Collected data entries:
= Beginning of Section =

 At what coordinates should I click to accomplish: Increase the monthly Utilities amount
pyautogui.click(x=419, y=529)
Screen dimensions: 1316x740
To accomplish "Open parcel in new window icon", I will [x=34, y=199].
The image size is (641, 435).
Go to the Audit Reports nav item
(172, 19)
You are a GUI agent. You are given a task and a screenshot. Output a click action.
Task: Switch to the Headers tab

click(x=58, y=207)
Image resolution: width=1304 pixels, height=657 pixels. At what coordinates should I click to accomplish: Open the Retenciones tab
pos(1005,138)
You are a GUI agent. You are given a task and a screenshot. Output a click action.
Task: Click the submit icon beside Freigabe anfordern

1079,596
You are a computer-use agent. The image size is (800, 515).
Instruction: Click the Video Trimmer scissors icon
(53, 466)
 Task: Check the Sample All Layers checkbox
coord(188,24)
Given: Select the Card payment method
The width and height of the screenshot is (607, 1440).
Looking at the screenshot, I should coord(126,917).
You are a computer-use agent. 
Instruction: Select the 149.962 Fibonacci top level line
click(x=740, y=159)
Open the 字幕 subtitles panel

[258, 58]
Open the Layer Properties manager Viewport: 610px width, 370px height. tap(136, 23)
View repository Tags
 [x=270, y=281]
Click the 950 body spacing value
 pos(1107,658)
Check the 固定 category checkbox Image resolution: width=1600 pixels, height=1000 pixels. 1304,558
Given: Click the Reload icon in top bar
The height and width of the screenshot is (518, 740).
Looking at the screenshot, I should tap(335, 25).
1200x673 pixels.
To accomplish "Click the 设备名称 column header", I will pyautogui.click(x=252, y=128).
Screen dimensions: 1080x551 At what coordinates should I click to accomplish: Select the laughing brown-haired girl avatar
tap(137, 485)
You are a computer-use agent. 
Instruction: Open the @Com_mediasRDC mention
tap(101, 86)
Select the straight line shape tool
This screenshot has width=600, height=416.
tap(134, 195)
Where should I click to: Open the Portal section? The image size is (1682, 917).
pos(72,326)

= End of Section =

### AIM OF THE EXERCISE
Your output should be an exact copy of the lines from the one containing "The height and" through the last line of the data above.

### ANSWER TO THIS TASK
The height and width of the screenshot is (518, 740).
Looking at the screenshot, I should tap(335, 25).
1200x673 pixels.
To accomplish "Click the 设备名称 column header", I will pyautogui.click(x=252, y=128).
Screen dimensions: 1080x551 At what coordinates should I click to accomplish: Select the laughing brown-haired girl avatar
tap(137, 485)
You are a computer-use agent. 
Instruction: Open the @Com_mediasRDC mention
tap(101, 86)
Select the straight line shape tool
This screenshot has width=600, height=416.
tap(134, 195)
Where should I click to: Open the Portal section? The image size is (1682, 917).
pos(72,326)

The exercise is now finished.